━━ Exercise material ━━
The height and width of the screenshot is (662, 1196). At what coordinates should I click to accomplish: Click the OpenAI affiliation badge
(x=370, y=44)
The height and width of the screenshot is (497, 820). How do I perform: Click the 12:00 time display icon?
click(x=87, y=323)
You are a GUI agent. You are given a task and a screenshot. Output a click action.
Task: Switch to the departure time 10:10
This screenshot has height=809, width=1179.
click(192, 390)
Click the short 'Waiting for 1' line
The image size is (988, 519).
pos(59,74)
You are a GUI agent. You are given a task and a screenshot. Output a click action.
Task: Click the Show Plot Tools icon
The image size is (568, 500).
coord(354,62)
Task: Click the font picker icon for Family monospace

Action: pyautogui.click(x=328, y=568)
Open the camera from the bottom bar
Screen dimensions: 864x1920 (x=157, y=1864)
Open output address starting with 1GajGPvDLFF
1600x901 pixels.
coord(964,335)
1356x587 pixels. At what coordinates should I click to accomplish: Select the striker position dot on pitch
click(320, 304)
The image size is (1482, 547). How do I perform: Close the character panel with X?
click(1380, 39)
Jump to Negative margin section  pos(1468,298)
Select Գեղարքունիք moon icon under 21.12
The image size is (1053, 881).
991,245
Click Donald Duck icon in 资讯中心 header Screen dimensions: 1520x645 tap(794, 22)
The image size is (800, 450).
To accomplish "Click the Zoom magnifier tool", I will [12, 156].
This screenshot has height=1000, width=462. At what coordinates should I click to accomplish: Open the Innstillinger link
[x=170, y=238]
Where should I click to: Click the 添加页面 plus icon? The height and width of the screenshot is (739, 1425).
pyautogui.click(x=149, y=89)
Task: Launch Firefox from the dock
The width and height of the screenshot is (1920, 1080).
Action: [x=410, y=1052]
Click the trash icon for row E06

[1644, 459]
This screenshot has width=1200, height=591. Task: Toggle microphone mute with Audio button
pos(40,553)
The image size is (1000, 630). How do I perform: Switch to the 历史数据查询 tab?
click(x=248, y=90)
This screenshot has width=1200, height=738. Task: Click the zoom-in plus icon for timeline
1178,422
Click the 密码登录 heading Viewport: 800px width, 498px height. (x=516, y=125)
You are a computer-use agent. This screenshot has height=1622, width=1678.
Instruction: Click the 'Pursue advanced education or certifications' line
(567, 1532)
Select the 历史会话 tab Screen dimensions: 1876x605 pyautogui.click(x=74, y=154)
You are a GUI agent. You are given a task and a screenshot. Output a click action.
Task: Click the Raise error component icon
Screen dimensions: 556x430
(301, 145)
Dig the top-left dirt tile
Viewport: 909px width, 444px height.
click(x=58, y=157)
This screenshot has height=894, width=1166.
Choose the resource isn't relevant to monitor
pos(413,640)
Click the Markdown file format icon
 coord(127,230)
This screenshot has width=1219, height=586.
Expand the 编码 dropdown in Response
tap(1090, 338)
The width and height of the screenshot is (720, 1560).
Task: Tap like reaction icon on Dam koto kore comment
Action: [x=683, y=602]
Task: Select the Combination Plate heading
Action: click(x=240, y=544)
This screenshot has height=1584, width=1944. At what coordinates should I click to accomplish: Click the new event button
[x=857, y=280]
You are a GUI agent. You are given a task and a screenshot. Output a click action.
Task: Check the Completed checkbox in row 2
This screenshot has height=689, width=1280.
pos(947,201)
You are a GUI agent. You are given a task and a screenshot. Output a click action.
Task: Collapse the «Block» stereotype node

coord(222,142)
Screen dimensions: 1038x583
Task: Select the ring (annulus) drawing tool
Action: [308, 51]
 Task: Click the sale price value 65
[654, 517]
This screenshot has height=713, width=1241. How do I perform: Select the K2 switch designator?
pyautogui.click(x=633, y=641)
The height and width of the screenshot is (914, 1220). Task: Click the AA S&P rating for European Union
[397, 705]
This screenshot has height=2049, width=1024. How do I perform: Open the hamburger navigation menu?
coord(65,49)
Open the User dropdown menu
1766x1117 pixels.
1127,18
━━━
◆ **What the exercise asks**: Return every record, word for word.

◆ **Written answer**:
The height and width of the screenshot is (662, 1196). At what coordinates should I click to accomplish: Click the OpenAI affiliation badge
(x=370, y=44)
The height and width of the screenshot is (497, 820). How do I perform: Click the 12:00 time display icon?
click(x=87, y=323)
You are a GUI agent. You are given a task and a screenshot. Output a click action.
Task: Switch to the departure time 10:10
This screenshot has height=809, width=1179.
click(192, 390)
Click the short 'Waiting for 1' line
The image size is (988, 519).
pos(59,74)
You are a GUI agent. You are given a task and a screenshot. Output a click action.
Task: Click the Show Plot Tools icon
The image size is (568, 500).
coord(354,62)
Task: Click the font picker icon for Family monospace

Action: pyautogui.click(x=328, y=568)
Open the camera from the bottom bar
Screen dimensions: 864x1920 (x=157, y=1864)
Open output address starting with 1GajGPvDLFF
1600x901 pixels.
coord(964,335)
1356x587 pixels. At what coordinates should I click to accomplish: Select the striker position dot on pitch
click(320, 304)
The image size is (1482, 547). How do I perform: Close the character panel with X?
click(1380, 39)
Jump to Negative margin section  pos(1468,298)
Select Գեղարքունիք moon icon under 21.12
The image size is (1053, 881).
991,245
Click Donald Duck icon in 资讯中心 header Screen dimensions: 1520x645 tap(794, 22)
The image size is (800, 450).
To accomplish "Click the Zoom magnifier tool", I will [12, 156].
This screenshot has height=1000, width=462. At what coordinates should I click to accomplish: Open the Innstillinger link
[x=170, y=238]
Where should I click to: Click the 添加页面 plus icon? The height and width of the screenshot is (739, 1425).
pyautogui.click(x=149, y=89)
Task: Launch Firefox from the dock
The width and height of the screenshot is (1920, 1080).
Action: [x=410, y=1052]
Click the trash icon for row E06

[1644, 459]
This screenshot has width=1200, height=591. Task: Toggle microphone mute with Audio button
pos(40,553)
The image size is (1000, 630). How do I perform: Switch to the 历史数据查询 tab?
click(x=248, y=90)
This screenshot has width=1200, height=738. Task: Click the zoom-in plus icon for timeline
1178,422
Click the 密码登录 heading Viewport: 800px width, 498px height. (x=516, y=125)
You are a computer-use agent. This screenshot has height=1622, width=1678.
Instruction: Click the 'Pursue advanced education or certifications' line
(567, 1532)
Select the 历史会话 tab Screen dimensions: 1876x605 pyautogui.click(x=74, y=154)
You are a GUI agent. You are given a task and a screenshot. Output a click action.
Task: Click the Raise error component icon
Screen dimensions: 556x430
(301, 145)
Dig the top-left dirt tile
Viewport: 909px width, 444px height.
click(x=58, y=157)
This screenshot has height=894, width=1166.
Choose the resource isn't relevant to monitor
pos(413,640)
Click the Markdown file format icon
 coord(127,230)
This screenshot has width=1219, height=586.
Expand the 编码 dropdown in Response
tap(1090, 338)
The width and height of the screenshot is (720, 1560).
Task: Tap like reaction icon on Dam koto kore comment
Action: [x=683, y=602]
Task: Select the Combination Plate heading
Action: click(x=240, y=544)
This screenshot has height=1584, width=1944. At what coordinates should I click to accomplish: Click the new event button
[x=857, y=280]
You are a GUI agent. You are given a task and a screenshot. Output a click action.
Task: Check the Completed checkbox in row 2
This screenshot has height=689, width=1280.
pos(947,201)
You are a GUI agent. You are given a task and a screenshot. Output a click action.
Task: Collapse the «Block» stereotype node

coord(222,142)
Screen dimensions: 1038x583
Task: Select the ring (annulus) drawing tool
Action: [308, 51]
 Task: Click the sale price value 65
[654, 517]
This screenshot has height=713, width=1241. How do I perform: Select the K2 switch designator?
pyautogui.click(x=633, y=641)
The height and width of the screenshot is (914, 1220). Task: Click the AA S&P rating for European Union
[397, 705]
This screenshot has height=2049, width=1024. How do I perform: Open the hamburger navigation menu?
coord(65,49)
Open the User dropdown menu
1766x1117 pixels.
1127,18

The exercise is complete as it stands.